=== Section Start ===
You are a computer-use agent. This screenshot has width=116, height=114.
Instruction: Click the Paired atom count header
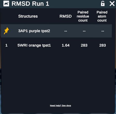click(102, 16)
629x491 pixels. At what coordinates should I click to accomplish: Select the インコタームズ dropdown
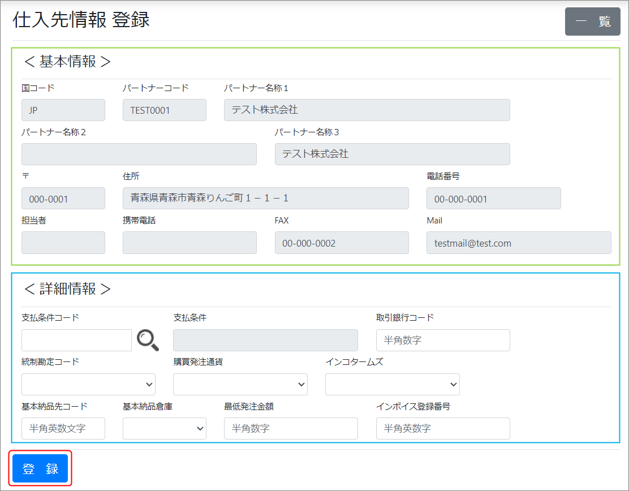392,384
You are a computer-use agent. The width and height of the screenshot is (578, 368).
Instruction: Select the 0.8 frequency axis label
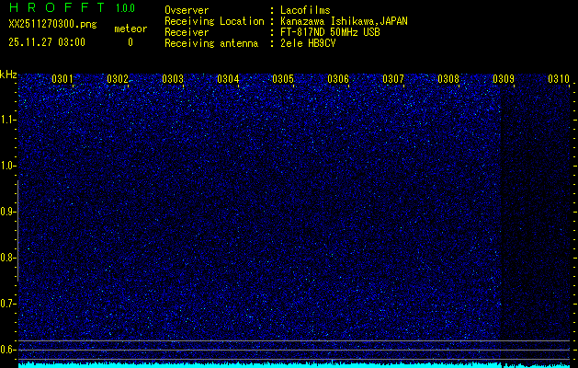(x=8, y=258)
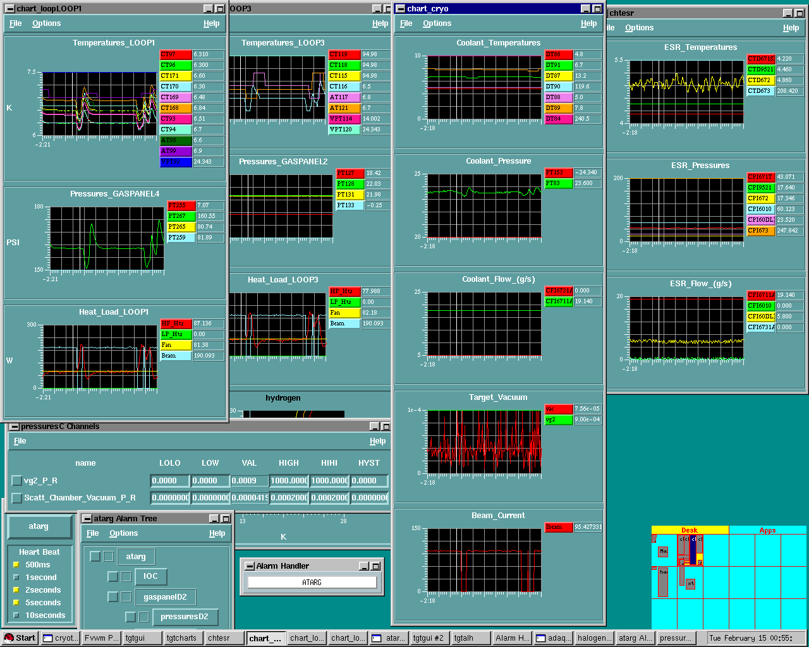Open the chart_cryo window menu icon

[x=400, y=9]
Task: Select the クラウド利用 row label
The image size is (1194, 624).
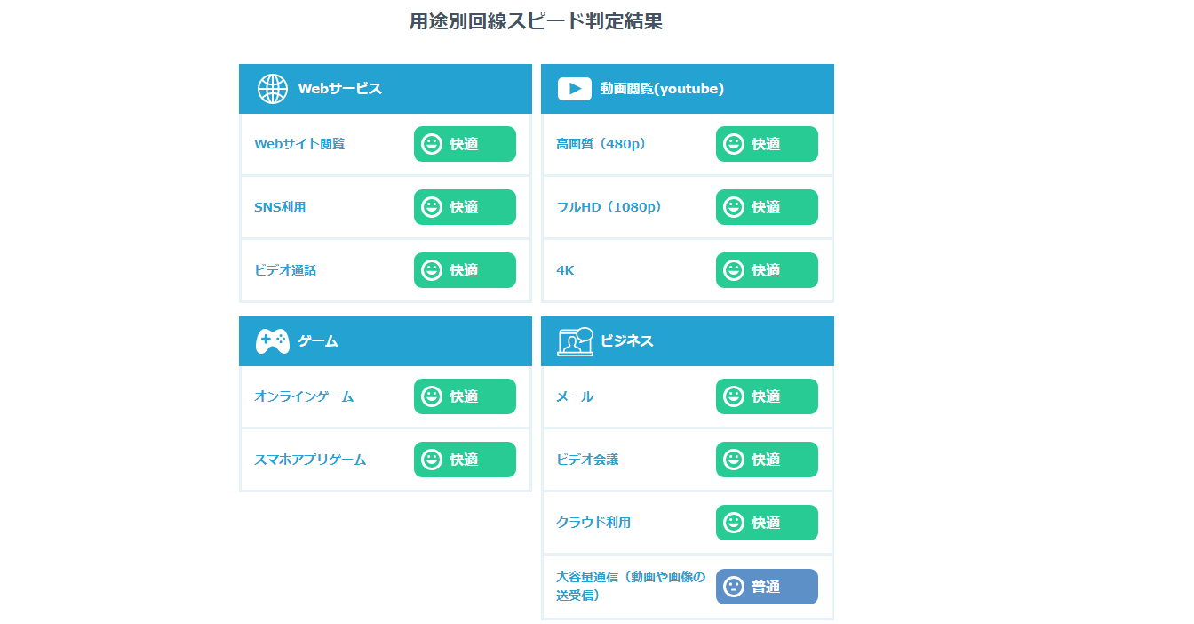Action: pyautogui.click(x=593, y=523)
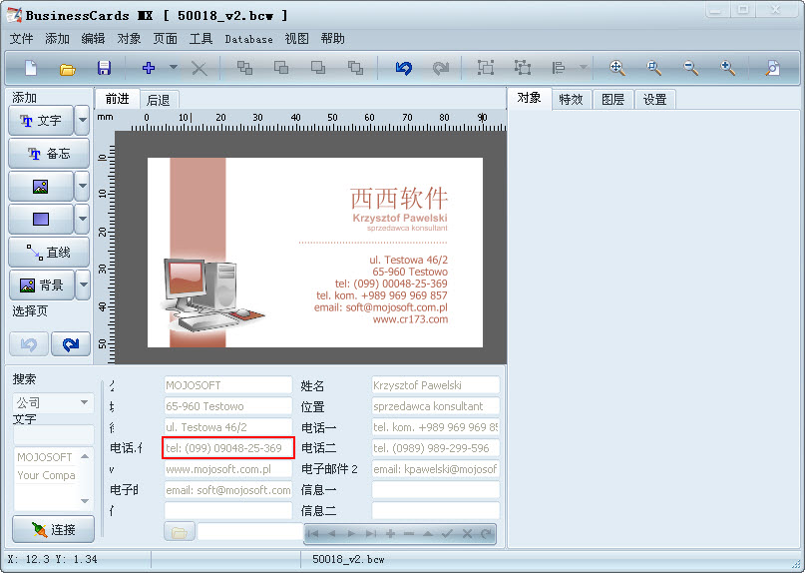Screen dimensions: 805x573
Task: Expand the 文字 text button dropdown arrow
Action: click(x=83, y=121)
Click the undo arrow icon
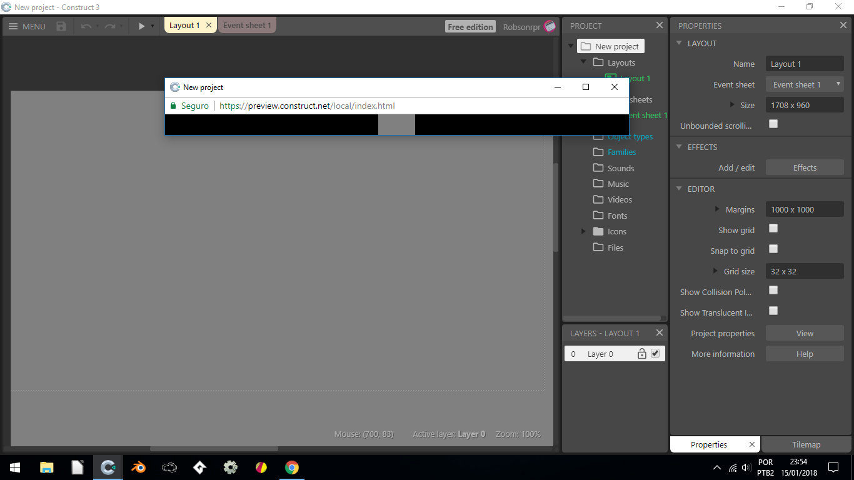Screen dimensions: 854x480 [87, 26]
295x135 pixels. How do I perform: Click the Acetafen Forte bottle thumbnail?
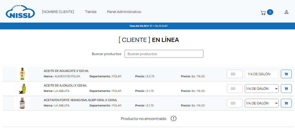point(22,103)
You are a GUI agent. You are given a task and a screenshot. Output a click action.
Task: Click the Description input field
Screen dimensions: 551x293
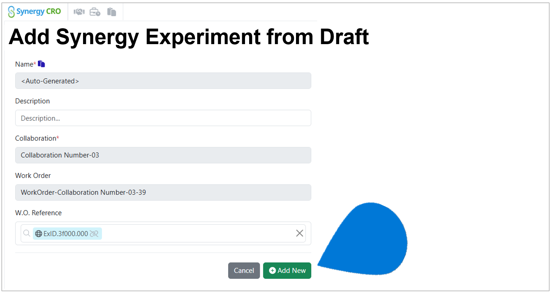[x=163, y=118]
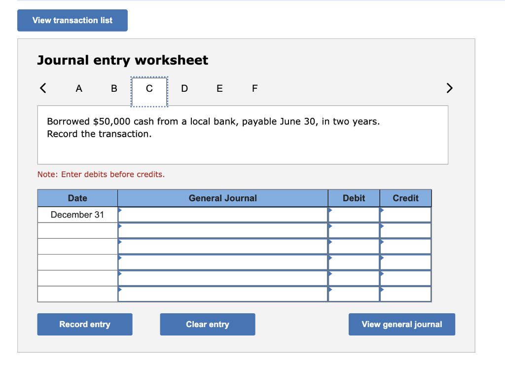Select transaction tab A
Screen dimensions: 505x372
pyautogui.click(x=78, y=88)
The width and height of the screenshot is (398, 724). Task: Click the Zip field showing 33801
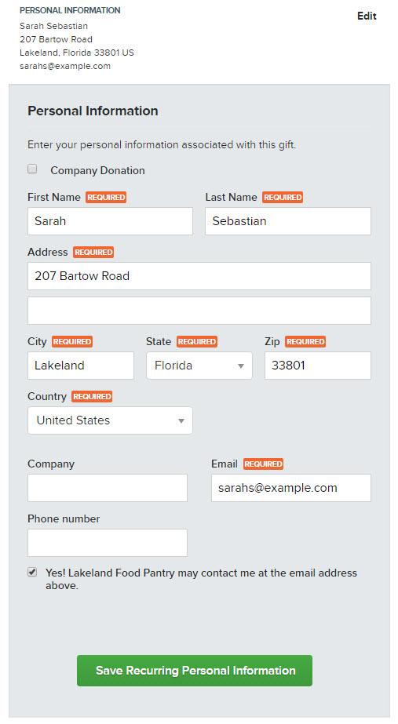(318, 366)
=== Section End ===
### [YOUR ASSIGNMENT]
Please output each line above exactly and omit all images.

### [ANSWER TO THE EXERCISE]
You are a computer-use agent. This screenshot has width=116, height=114.
Instruction: Click the Paired atom count header
click(102, 16)
629x491 pixels. At what coordinates should I click to accomplish: Select the インコタームズ dropdown
392,384
You are a computer-use agent. The width and height of the screenshot is (578, 368).
Instruction: Select the 0.8 frequency axis label
(x=8, y=258)
Open the chart_cryo window menu icon

[x=400, y=9]
Task: Select the クラウド利用 row label
The image size is (1194, 624).
Action: pyautogui.click(x=593, y=523)
Screen dimensions: 805x573
Task: Expand the 文字 text button dropdown arrow
Action: click(x=83, y=121)
Click the undo arrow icon
Screen dimensions: 854x480 [87, 26]
295x135 pixels. How do I perform: Click the Acetafen Forte bottle thumbnail?
point(22,103)
You are a GUI agent. You are given a task and a screenshot. Output a click action.
Task: Click the Description input field
Screen dimensions: 551x293
[x=163, y=118]
Select transaction tab A
Screen dimensions: 505x372
pyautogui.click(x=78, y=88)
The width and height of the screenshot is (398, 724). Task: Click the Zip field showing 33801
(318, 366)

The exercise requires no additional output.